(Records from a data collection)
== Segment start ==

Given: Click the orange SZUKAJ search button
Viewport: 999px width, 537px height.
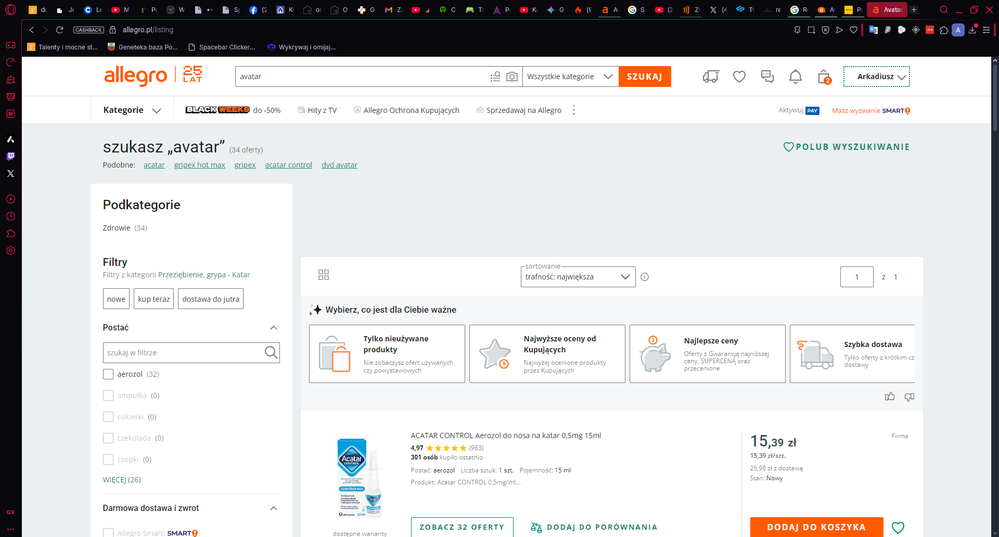Looking at the screenshot, I should pos(645,77).
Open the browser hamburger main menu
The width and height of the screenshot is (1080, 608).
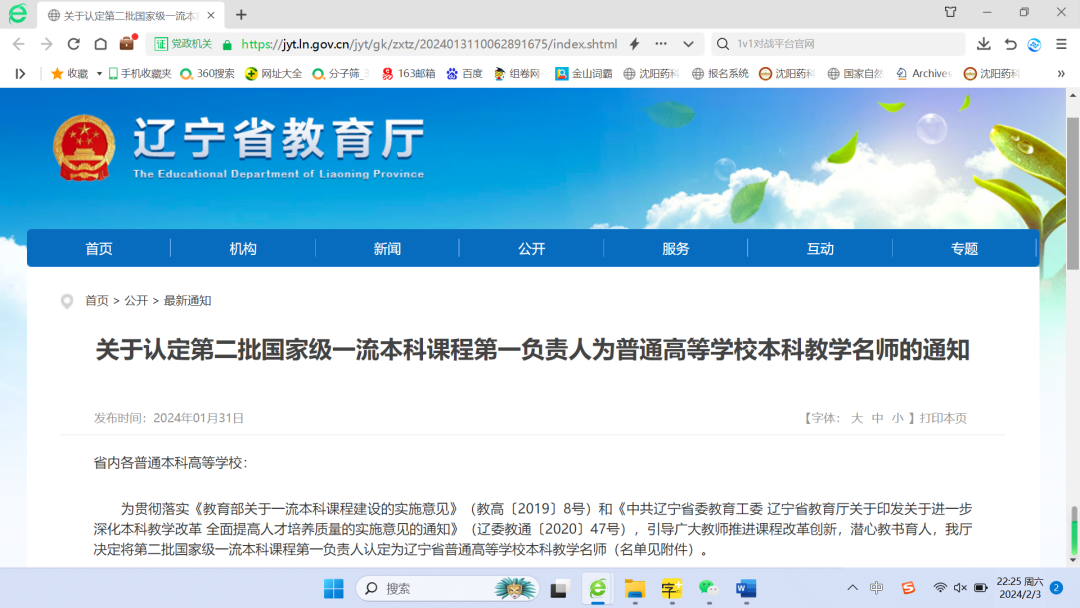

== Segment end ==

■ **WORK TO BE COMPLETED**
Your copy should consist only of the lines from the one containing "Open the browser hamburger main menu" through the last line of the entries above, reproduced exactly, without pictures.

■ **PROBLEM SOLUTION**
Open the browser hamburger main menu
The width and height of the screenshot is (1080, 608).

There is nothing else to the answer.